Целитель (СИ) - Мишарин Борис Петрович. Страница 16
— Сейчас вас отведут в смотровую, медсестры подстригут и побреют левую половину головы мальчика. А вы пока оплатите Клавдии Ивановне необходимую сумму. Вам ее озвучили?
— Да, доктор, полтора миллиона рублей, но я готова все четыре отдать — лишь бы Димочка был здоров и больше.
— Большего не потребуется, оплатите указанную сумму и ждите, с вашим ребенком будет все в порядке.
Егор вышел из кабинета, прошел в перевязочную, которую теперь переименовали в операционную, судя по табличке на двери. Табличка по сути ничего не меняла, но пациенты и их родственники относились к ней более серьезно и уважительно. Дима уже лежал на столе.

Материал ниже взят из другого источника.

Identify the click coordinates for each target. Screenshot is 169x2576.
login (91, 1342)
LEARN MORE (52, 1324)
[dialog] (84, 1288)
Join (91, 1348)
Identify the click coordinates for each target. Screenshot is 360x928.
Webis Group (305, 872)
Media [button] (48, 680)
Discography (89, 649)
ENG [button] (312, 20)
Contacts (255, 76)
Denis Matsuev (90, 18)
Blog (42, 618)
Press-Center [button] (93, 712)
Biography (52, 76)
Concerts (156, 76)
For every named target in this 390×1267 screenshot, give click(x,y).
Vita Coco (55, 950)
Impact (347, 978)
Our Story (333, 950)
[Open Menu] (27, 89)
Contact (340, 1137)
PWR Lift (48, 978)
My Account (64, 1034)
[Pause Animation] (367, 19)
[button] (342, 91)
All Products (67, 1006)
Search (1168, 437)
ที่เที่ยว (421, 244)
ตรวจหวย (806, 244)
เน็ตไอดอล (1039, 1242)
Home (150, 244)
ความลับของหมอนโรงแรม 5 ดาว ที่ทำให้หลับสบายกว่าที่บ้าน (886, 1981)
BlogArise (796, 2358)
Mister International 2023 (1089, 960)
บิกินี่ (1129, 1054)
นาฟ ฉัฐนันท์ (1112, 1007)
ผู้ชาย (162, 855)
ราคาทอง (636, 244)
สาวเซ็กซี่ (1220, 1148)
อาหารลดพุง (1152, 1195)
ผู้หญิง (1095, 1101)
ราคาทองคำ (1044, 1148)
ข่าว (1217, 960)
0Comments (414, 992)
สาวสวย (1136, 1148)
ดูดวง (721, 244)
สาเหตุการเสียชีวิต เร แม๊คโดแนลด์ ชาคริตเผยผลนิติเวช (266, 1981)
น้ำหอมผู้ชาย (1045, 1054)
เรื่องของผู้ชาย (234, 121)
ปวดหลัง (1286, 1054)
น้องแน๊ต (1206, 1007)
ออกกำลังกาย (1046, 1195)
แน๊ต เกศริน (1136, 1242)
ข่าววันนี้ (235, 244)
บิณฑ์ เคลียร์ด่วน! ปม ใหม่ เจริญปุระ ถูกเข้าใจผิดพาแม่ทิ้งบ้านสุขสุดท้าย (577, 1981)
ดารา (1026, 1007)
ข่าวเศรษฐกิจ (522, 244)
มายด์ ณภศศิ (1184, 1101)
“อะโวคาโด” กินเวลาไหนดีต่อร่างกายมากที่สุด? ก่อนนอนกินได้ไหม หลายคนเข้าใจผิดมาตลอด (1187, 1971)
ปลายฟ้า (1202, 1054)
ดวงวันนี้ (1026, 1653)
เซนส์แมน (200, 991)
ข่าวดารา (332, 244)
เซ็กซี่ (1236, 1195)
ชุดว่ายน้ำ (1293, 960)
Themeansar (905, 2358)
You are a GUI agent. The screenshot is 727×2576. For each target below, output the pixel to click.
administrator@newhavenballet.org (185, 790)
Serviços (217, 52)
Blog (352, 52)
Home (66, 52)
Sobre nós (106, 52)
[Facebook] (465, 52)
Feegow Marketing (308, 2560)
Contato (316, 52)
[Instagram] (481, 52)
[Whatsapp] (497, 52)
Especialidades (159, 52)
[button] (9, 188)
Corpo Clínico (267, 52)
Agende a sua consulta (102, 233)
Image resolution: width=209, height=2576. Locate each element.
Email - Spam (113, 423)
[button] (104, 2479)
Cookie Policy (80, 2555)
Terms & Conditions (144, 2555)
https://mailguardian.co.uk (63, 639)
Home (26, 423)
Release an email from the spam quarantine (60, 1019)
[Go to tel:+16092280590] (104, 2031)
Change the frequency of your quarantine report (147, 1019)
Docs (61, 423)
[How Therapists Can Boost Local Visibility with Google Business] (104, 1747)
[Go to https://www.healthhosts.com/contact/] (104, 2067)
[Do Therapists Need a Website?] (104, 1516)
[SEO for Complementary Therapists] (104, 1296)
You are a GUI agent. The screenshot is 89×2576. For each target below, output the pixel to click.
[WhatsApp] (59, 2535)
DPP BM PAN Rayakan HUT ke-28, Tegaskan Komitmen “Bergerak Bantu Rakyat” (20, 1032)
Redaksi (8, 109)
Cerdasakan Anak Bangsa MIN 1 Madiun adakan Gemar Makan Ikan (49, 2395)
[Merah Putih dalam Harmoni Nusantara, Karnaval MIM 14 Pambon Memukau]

Сибирцев вскрыл черепную коробку, положив вырезанную часть рядом на простынь. Опухоль невероятно больших размеров для головного мозга отслаивалась от здоровых тканей. Егору удалось взять ее в руки и бросить в целлофановый пакет. Головной мозг мальчика принимал первоначальную форму, освободившись от сдавливающего фактора. Доктор поставил часть черепа на место, ткани срослись, и Клавдия Ивановна влажной салфеткой вытерла остатки крови.
Ребенок проснулся, сел на столе.
— Как, Дима, себя чувствуешь, голова не болит? — спросил Егор Борисович.
— Не болит, — ответил он.
— Теперь у тебя будет все хорошо, голова болеть больше не будет. К маме пойдем?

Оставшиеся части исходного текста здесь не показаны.